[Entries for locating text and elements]

============

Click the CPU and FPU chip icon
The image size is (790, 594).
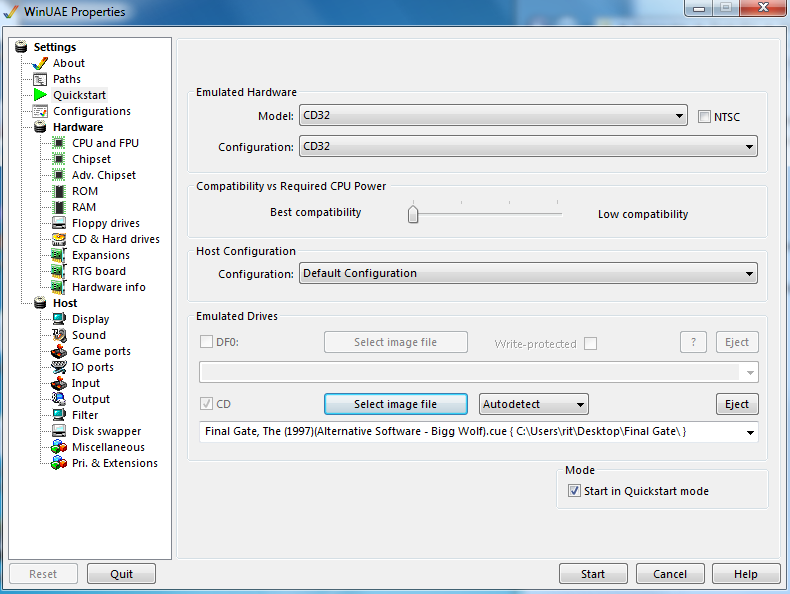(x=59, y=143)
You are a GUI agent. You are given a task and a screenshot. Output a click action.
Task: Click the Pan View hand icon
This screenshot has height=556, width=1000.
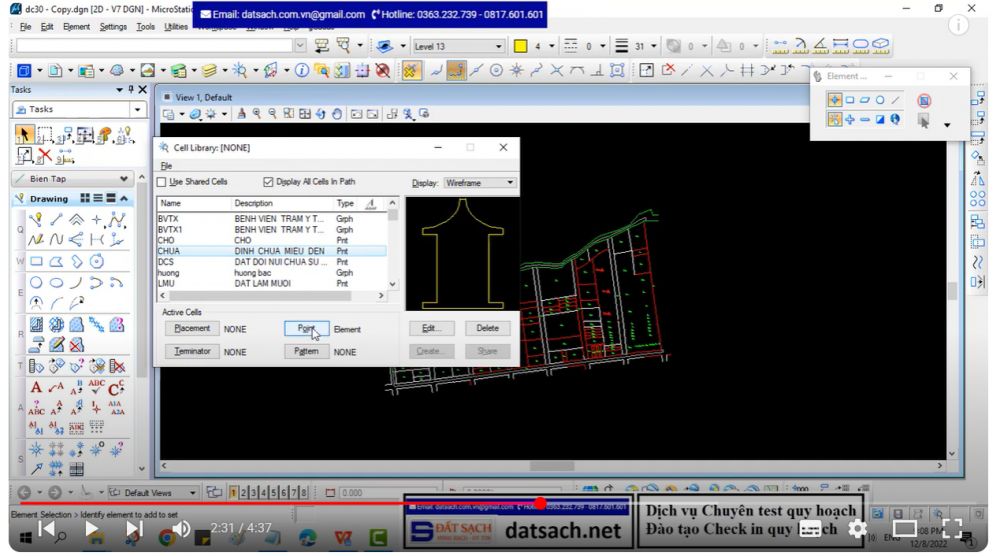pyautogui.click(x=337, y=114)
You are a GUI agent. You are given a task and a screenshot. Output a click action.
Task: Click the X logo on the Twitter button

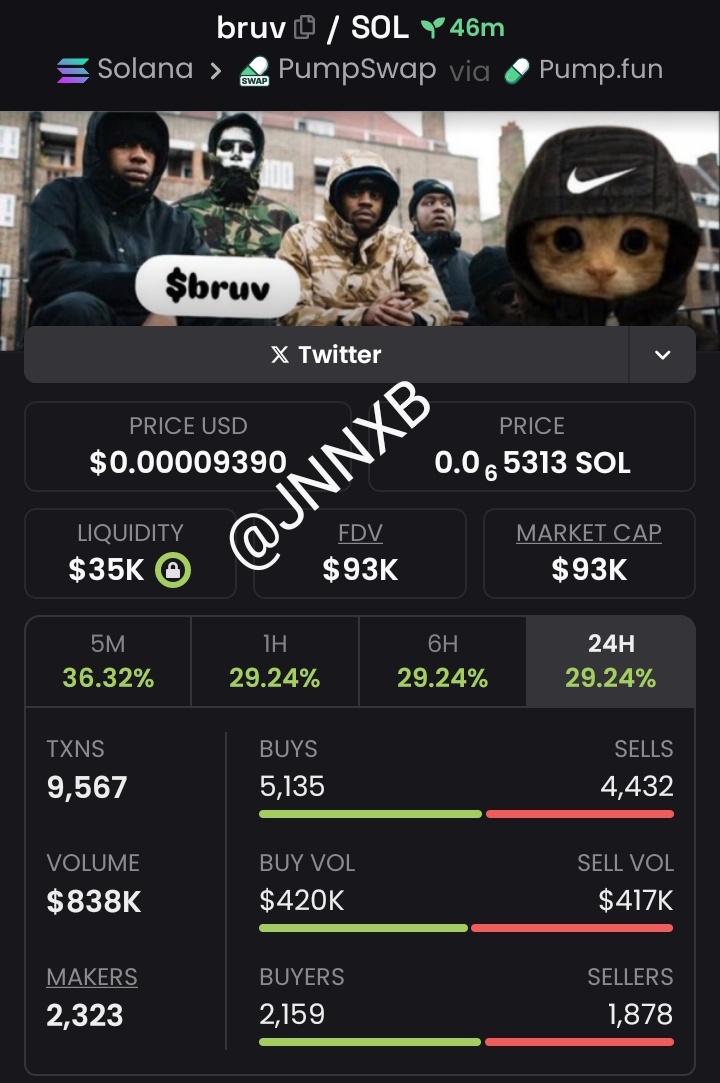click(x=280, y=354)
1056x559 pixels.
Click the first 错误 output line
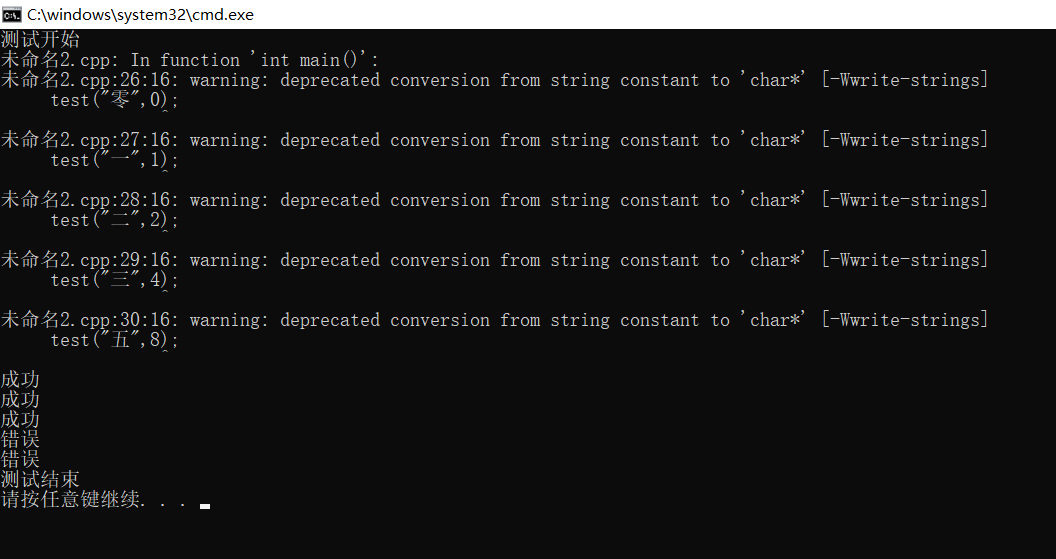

============

[WHAT TO WORK ON] Rewrite the whole listing with "icon" changed to "symbol" and everything else left as it is. Leave out the pictures.

[WORKED SOLUTION]
Click the CPU and FPU chip symbol
The image size is (790, 594).
(x=59, y=143)
You are a GUI agent. You are given a task and a screenshot. Output a click action.
Task: Click the Pan View hand symbol
This screenshot has height=556, width=1000.
pyautogui.click(x=337, y=114)
You are a GUI agent. You are given a task and a screenshot. Output a click action.
Task: Click the X logo on the Twitter button

click(x=280, y=354)
1056x559 pixels.
Click the first 错误 output line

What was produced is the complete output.